_TEXTO DO DOCUMENTO_
Entre os principais anseios dessa população, estavam, em ordem hierárquica, colocar o filho na faculdade, comprar eletrodomésticos, decorar a casa e comprar móveis, trocar de celular e viajar a passeio. São dados complementares da pesquisa Marplan de 2009: 6,8 milhões de brasileiros pretendiam construir ou reformar o imóvel residencial; 2,3 milhões pretendiam comprar eletrodomésticos; 2 milhões planejavam adquirir eletrônicos; 1 milhão pretendia comprar ou trocar de imóvel.

As leitoras da revista AnaMaria estão inseridas no grupo social que emergiu nesse período e acompanharam o fenômeno de enriquecimento da população vivido desde a redemocratização do Brasil até meados de 2014. A revista é produto supérfluo, e seu consumo depende do resultado do crescimento e sucesso econômico do país (Scalzo 2010). Como resultado dessa então nova dinâmica econômico-social, o núcleo de revistas populares femininas da Editora Abril registrou aumento de participação nos lucros da corporação. Até 2009, os títulos somados (AnaMaria, Viva Mais!, Sou Mais Eu, Ti-ti-ti e Minha Novela) alcançavam a marca semanal de 1 milhão de exemplares vendidos. O crescimento expressivo do segmento editorial coincidiu com as políticas sociais conduzidas pelo Governo Federal à época (Curcio e Keppler 2011). Com apontado por Curcio e Keppler (2011, 38), “a evolução social brasileira advinda da era Lula movimentou o mercado editorial. A conquista dos consumidores emergentes foi amplamente discutida e a estratégia de atuação das editoras acompanhou o fenômeno social”. Diante do surgimento da nova classe média, houve a ampliação dos meios digitais e impressos em curvas de crescimento impressionantes. Ainda segundo Curcio e Keppler (2011, 38), “Revistas como AnaMaria e Viva Mais!, da Editora Abril, Malu, da Editora Alto-Astral, e TV Brasil, da Editora Escala, ascenderam ao hall de títulos semanais mais vendidos do país”. De acordo com dados do Instituto Verificador de Circulação registrados em relatório da Associação Nacional de Editores de Revistas em 2009, a circulação das 10 maiores revistas semanais do Brasil era distribuída conforme a tabela a seguir.

Tabela 1.
10 maiores revistas semanais: circulação média por edição. Janeiro-julho, 2009

Fonte. Instituto Verificador de Circulação (IVC) e Associação Nacional de Editores de Revista 2009.

_LINHAS DE DADOS_
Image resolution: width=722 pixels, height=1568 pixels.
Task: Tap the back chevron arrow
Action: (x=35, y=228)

...

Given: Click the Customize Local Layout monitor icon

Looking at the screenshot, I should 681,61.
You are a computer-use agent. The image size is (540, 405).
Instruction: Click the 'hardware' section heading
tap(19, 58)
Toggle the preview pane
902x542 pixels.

_ENUNCIADO DA TAREFA_
Prossiga o texto sobre as revistas populares femininas e a nova classe média, começando logo após a última linha apresentada.

_RESPOSTA AO EXERCÍCIO_
O recorte específico das leitoras da revista AnaMaria é formado por mulheres entre 30 e 40 anos, casadas, com filhos pré-adolescentes. Moram em casa própria, e metade delas trabalha fora para complementar ou chefiar a renda familiar. Gostam de cozinhar, estão fora de forma (acima do peso), querem emagrecer, adoram cosméticos e preferem produtos que focam a praticidade. [4]

Sobre a publicação

Lançada em 1997 pela Editora Azul, a revista AnaMaria acumula diversas publicações semelhantes às revistas femininas de comportamento e destinadas à classe A. Saúde, moda, beleza, nutrição, decoração e bem-estar são os principais assuntos abordados pela publicação. Em 2000 no Brasil, as revistas experimentaram um boom no aumento de circulação. Como registrado por Curcio e Keppler (2011, 30),

A concorrência interna entre os títulos influenciou o crescimento de circulação do setor. [...] A Discussão sobre a concorrência foi marcada, no período, pela venda da porção de Angelo Rossi da Editora Azul à Editora Abril, que passou a comandar títulos importantes como as revistas Boa Forma, Contigo! e AnaMaria.

Após a migração de editoras, a estratégia editorial de produção de conteúdo da revista AnaMaria passou a ser baseada, principalmente, na reedição do conteúdo publicado por grandes revistas femininas mensais da própria Editora Abril, como Claudia, Boa Forma, Saúde é Vital e a extinta Nova Cosmopolitan.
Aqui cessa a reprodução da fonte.